The breadth and scope of the subject matter addressed in the book could have resulted in a tome that was well in excess of second edition's 450 pages of text (excluding annexes). This is approximately 100 pages more than the text of the first edition but given the amount of new case law rendered since that edition, the authors have done an admirable job in containing the size of the work. They marshal and present the now vast universe of relevant case law in an eminently readable style. This skill of the authors was recognised by Dr. Parlett when reviewing the first edition:
[T]he extensive coverage of substantive principles in the book makes it an invaluable reference work for practitioners and scholars alike … It provides a manageable digest of the intimidating and rapidly accruing case law in this field, in its rightful historical context.4
There is no doubt that this view touches on some of the reasons why the first edition became a best seller and was also cited with approval by tribunals.5 The statement of Dr. Parlett applies to the second edition with equal force, and this reviewer sees no reason why the second edition will not also – rightfully – take a place on investment law best-seller lists.

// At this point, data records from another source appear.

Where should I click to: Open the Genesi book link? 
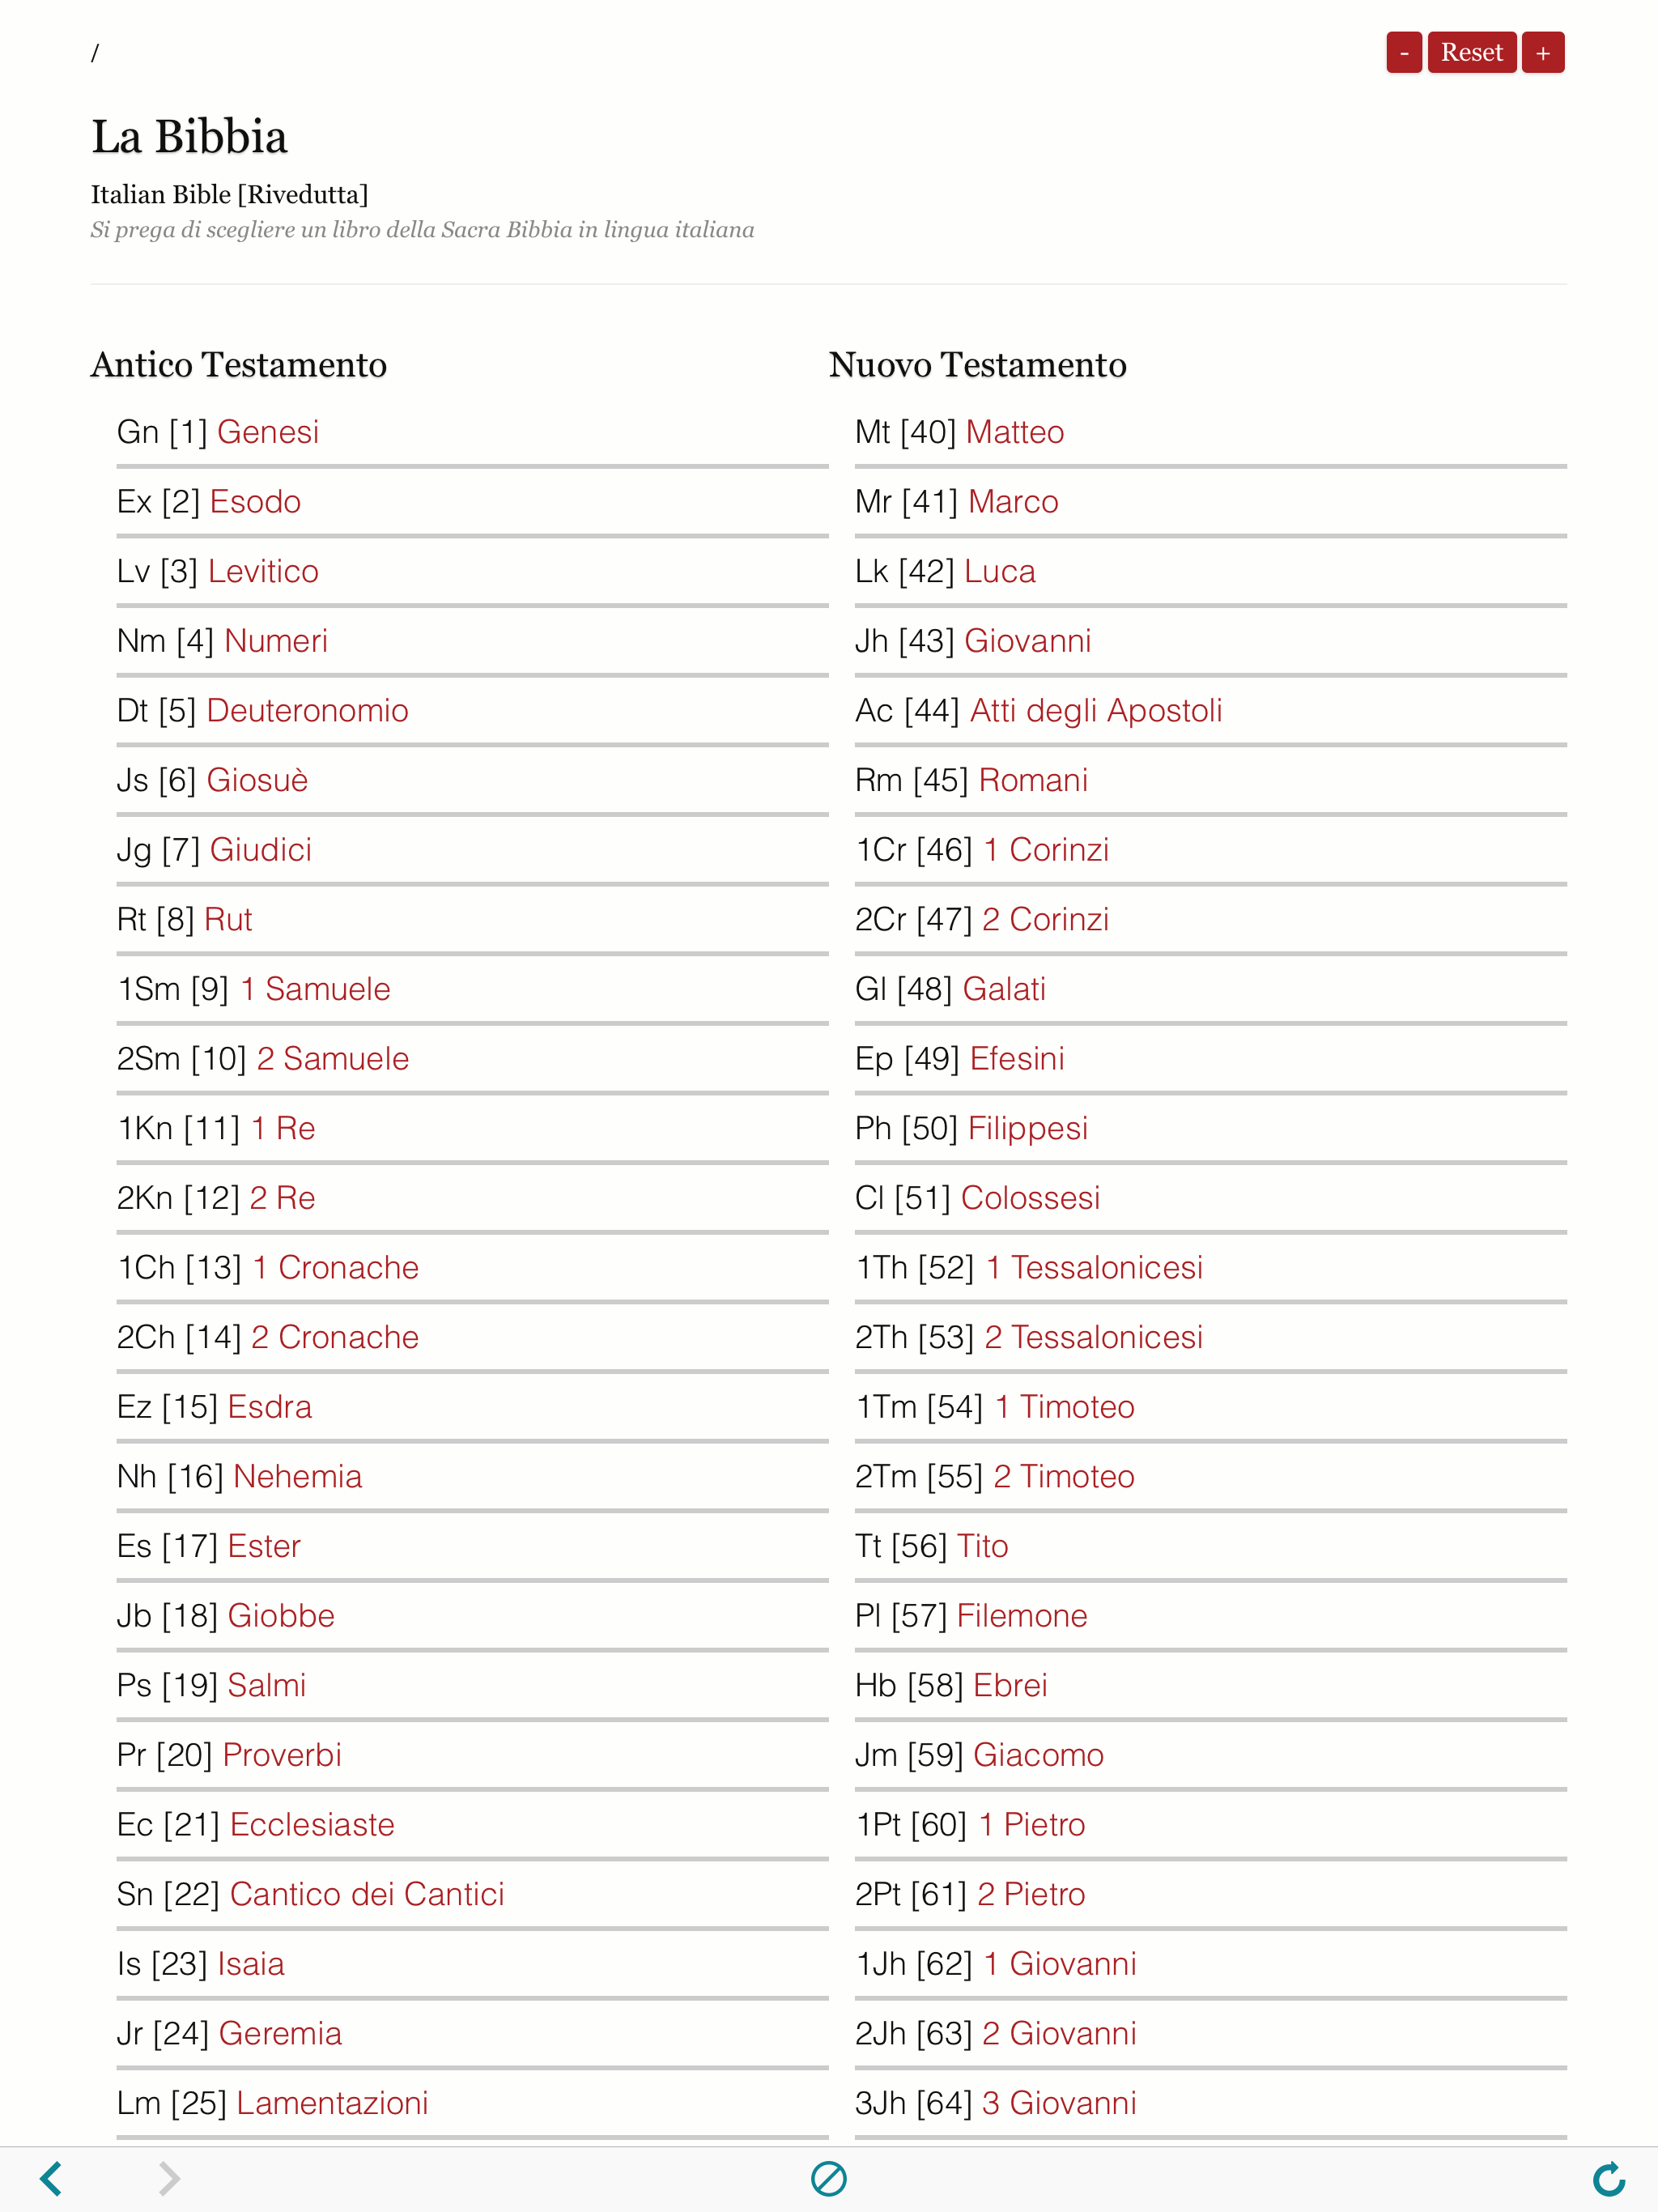268,432
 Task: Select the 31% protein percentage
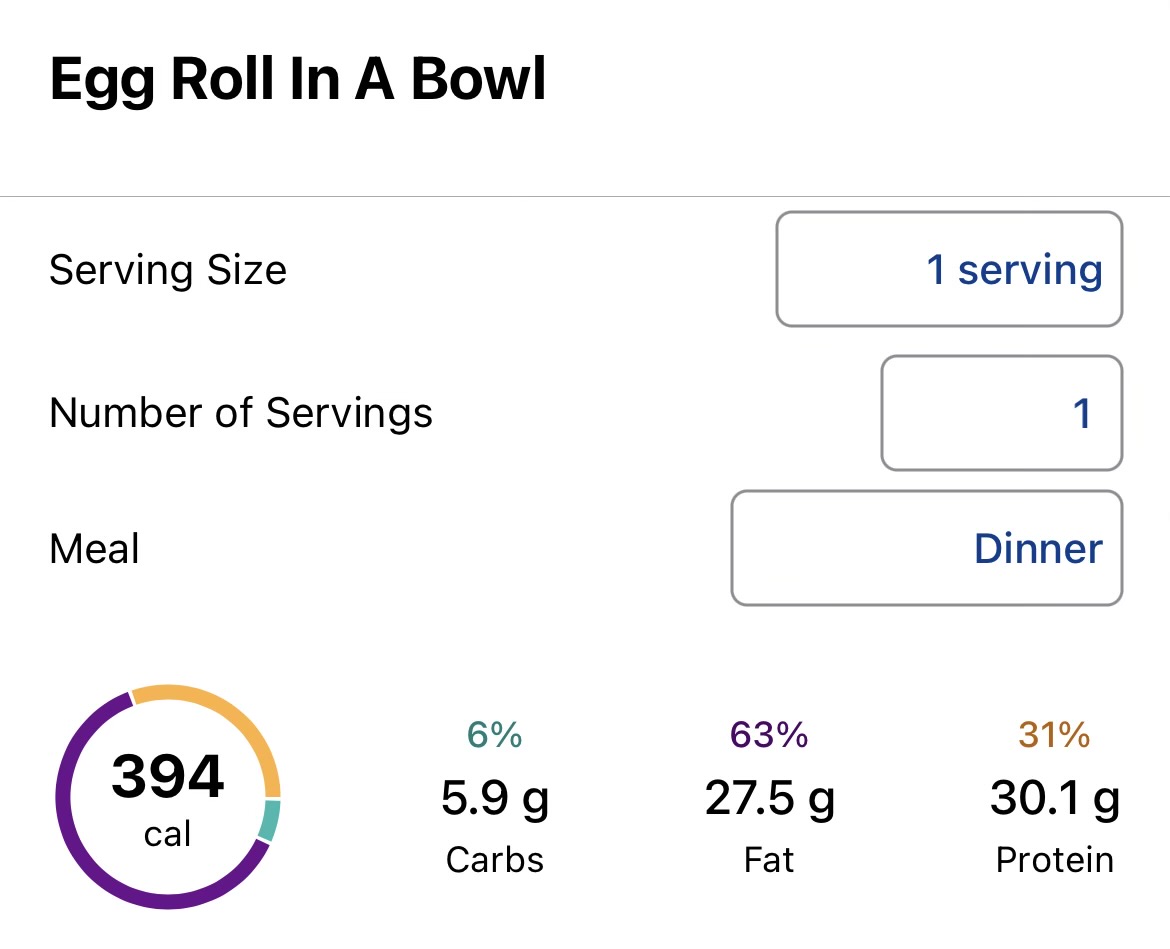(1054, 736)
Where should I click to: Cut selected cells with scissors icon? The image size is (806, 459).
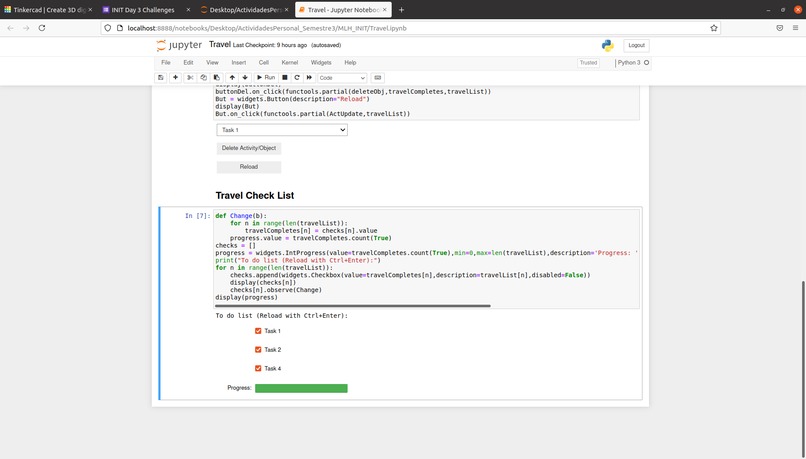pyautogui.click(x=190, y=78)
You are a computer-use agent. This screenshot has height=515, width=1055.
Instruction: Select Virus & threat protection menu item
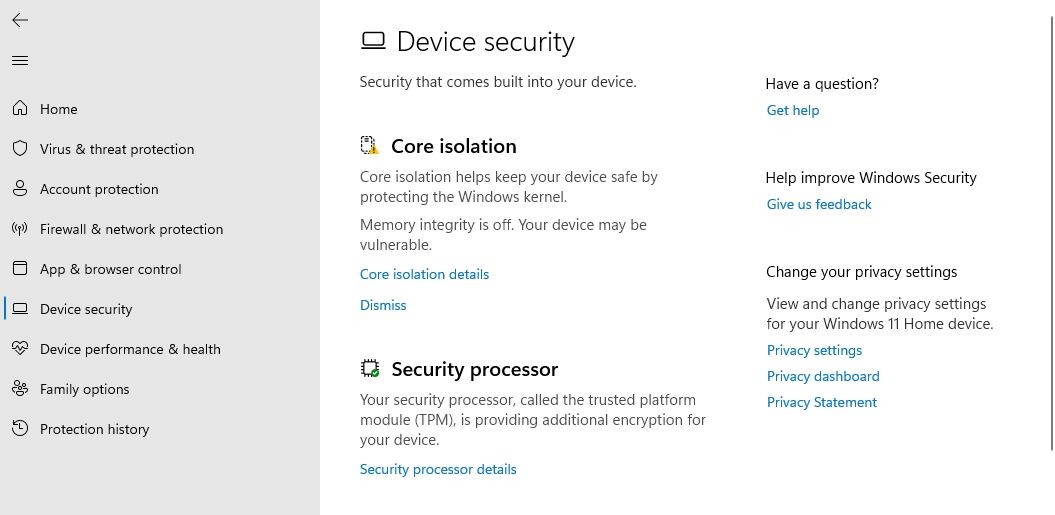click(160, 149)
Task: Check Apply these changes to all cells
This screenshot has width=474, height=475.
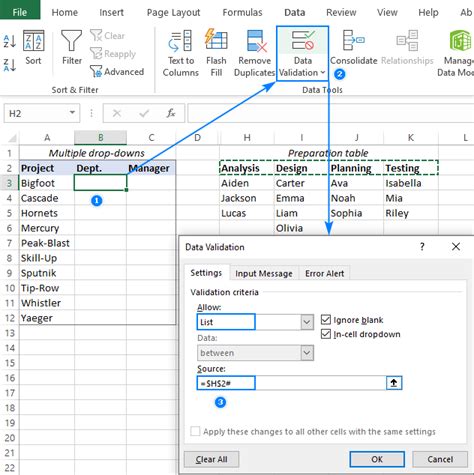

This second edition is a ‘must have’ practical resource for practitioners and arbitrators working on investment law claims; its depth and scholarship will also make it a ‘must consult’ work for any serious academic study of the area; its comprehensive coverage will require it to be a ‘must include’ item on any reading list designed for a course on the subject; and it should be a ‘must know’ for both policy makers and treaty drafters. This book will be an essential and worthy acquisition for any investment arbitration library.
1 Interview of Matthew Weiniger on the second edition of International Investment Arbitration: Substantive Principles conducted by Ian Laird at the 2017 Investment Claims Summer Academy, Oxford University, available at https://www.youtube.com/watch?v=0fCdn16BaFs
2 Concerns as to a rule-based approach has also recently well-articulated by the Tribunal in Vladislav Kim and others v. Republic of Uzbekistan, ICSID Case No. ARB/13/6, Decision on Jurisdiction, 8 March 2017, para. 385: ‘A characteristic of rules is that they may include more situations than appropriate (over-inclusive) and simultaneously not include situations that should be captured (under-inclusive)’.
3 See http://oxia.ouplaw.com/page/title-list.
4 Cambridge Law Journal, Vol. 67 (2008), p. 666.
5 See e.g., Desert Line Projects LLC v. The Republic of Yemen, ICSID Case No. ARB/05/17, Award, 6 February 2008, paras. 113-115; Biwater Gauff (Tanzania) Limited v. United Republic of Tanzania, ICSID Case No. ARB/05/22, Award, 24 July 2008, para. 784; and Waguih Elie George Siag & Clorinda Vecchi v. Arab Republic of Egypt, ICSID Case No. ARB/05/15, Award, 1 June 2009, para. 595.